(Records from a data collection)
----------------

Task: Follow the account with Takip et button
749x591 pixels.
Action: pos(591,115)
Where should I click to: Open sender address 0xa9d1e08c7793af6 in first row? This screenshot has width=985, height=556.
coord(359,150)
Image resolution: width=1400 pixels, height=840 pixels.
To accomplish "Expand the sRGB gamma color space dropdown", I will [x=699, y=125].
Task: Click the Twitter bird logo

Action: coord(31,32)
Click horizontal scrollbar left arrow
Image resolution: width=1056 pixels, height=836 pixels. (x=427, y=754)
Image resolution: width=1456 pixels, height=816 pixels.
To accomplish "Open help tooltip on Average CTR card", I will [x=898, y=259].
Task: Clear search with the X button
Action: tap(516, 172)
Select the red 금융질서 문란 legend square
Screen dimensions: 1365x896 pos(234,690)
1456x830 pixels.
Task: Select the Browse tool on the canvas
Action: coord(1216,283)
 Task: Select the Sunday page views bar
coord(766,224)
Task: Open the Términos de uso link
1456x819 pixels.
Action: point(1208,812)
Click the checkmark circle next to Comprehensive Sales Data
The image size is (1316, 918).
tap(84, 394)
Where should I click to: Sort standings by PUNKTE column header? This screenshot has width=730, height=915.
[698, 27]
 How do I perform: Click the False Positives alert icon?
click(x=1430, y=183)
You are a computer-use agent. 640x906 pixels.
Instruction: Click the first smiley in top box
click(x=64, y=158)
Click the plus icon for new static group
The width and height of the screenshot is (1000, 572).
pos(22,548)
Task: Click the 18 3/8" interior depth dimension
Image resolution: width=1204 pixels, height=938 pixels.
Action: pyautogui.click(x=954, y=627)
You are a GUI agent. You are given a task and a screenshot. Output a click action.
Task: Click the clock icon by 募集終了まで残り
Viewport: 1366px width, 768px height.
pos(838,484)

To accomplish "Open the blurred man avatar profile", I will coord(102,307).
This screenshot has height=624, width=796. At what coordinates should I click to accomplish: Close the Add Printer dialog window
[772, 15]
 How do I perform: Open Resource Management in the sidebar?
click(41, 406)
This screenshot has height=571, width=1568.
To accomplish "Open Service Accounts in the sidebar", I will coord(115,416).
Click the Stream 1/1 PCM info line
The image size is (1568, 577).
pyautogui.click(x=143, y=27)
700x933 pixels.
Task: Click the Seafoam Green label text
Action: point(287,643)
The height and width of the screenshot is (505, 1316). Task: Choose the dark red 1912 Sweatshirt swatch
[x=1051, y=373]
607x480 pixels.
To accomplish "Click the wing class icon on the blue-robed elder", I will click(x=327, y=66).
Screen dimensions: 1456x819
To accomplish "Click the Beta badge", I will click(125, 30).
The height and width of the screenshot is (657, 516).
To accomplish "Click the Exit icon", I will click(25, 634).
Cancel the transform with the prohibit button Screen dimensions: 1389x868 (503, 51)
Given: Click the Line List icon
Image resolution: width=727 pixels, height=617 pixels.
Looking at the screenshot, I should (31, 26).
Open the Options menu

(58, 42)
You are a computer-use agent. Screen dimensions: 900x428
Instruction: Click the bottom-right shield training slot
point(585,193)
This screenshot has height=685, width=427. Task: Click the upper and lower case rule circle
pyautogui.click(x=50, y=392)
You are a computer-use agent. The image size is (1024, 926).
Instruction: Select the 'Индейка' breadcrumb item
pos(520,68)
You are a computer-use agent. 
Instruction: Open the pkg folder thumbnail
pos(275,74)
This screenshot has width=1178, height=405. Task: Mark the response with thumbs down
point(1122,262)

----------------

PROBLEM TO SOLVE => Reproduce every line of the material above without changing anything.

SOLUTION TO THE PROBLEM =>
Task: Follow the account with Takip et button
749x591 pixels.
Action: pos(591,115)
Where should I click to: Open sender address 0xa9d1e08c7793af6 in first row? This screenshot has width=985, height=556.
coord(359,150)
Image resolution: width=1400 pixels, height=840 pixels.
To accomplish "Expand the sRGB gamma color space dropdown", I will [x=699, y=125].
Task: Click the Twitter bird logo

Action: coord(31,32)
Click horizontal scrollbar left arrow
Image resolution: width=1056 pixels, height=836 pixels. (x=427, y=754)
Image resolution: width=1456 pixels, height=816 pixels.
To accomplish "Open help tooltip on Average CTR card", I will [x=898, y=259].
Task: Clear search with the X button
Action: tap(516, 172)
Select the red 금융질서 문란 legend square
Screen dimensions: 1365x896 pos(234,690)
1456x830 pixels.
Task: Select the Browse tool on the canvas
Action: coord(1216,283)
 Task: Select the Sunday page views bar
coord(766,224)
Task: Open the Términos de uso link
1456x819 pixels.
Action: point(1208,812)
Click the checkmark circle next to Comprehensive Sales Data
The image size is (1316, 918).
tap(84, 394)
Where should I click to: Sort standings by PUNKTE column header? This screenshot has width=730, height=915.
[698, 27]
 How do I perform: Click the False Positives alert icon?
click(x=1430, y=183)
You are a computer-use agent. 640x906 pixels.
Instruction: Click the first smiley in top box
click(x=64, y=158)
Click the plus icon for new static group
The width and height of the screenshot is (1000, 572).
pos(22,548)
Task: Click the 18 3/8" interior depth dimension
Image resolution: width=1204 pixels, height=938 pixels.
Action: pyautogui.click(x=954, y=627)
You are a GUI agent. You are given a task and a screenshot. Output a click action.
Task: Click the clock icon by 募集終了まで残り
Viewport: 1366px width, 768px height.
pos(838,484)

To accomplish "Open the blurred man avatar profile", I will coord(102,307).
This screenshot has height=624, width=796. At what coordinates should I click to accomplish: Close the Add Printer dialog window
[772, 15]
 How do I perform: Open Resource Management in the sidebar?
click(41, 406)
This screenshot has height=571, width=1568.
To accomplish "Open Service Accounts in the sidebar", I will coord(115,416).
Click the Stream 1/1 PCM info line
The image size is (1568, 577).
pyautogui.click(x=143, y=27)
700x933 pixels.
Task: Click the Seafoam Green label text
Action: point(287,643)
The height and width of the screenshot is (505, 1316). Task: Choose the dark red 1912 Sweatshirt swatch
[x=1051, y=373]
607x480 pixels.
To accomplish "Click the wing class icon on the blue-robed elder", I will click(x=327, y=66).
Screen dimensions: 1456x819
To accomplish "Click the Beta badge", I will click(125, 30).
The height and width of the screenshot is (657, 516).
To accomplish "Click the Exit icon", I will click(25, 634).
Cancel the transform with the prohibit button Screen dimensions: 1389x868 (503, 51)
Given: Click the Line List icon
Image resolution: width=727 pixels, height=617 pixels.
Looking at the screenshot, I should (31, 26).
Open the Options menu

(58, 42)
You are a computer-use agent. Screen dimensions: 900x428
Instruction: Click the bottom-right shield training slot
point(585,193)
This screenshot has height=685, width=427. Task: Click the upper and lower case rule circle
pyautogui.click(x=50, y=392)
You are a computer-use agent. The image size is (1024, 926).
Instruction: Select the 'Индейка' breadcrumb item
pos(520,68)
You are a computer-use agent. 
Instruction: Open the pkg folder thumbnail
pos(275,74)
This screenshot has width=1178, height=405. Task: Mark the response with thumbs down
point(1122,262)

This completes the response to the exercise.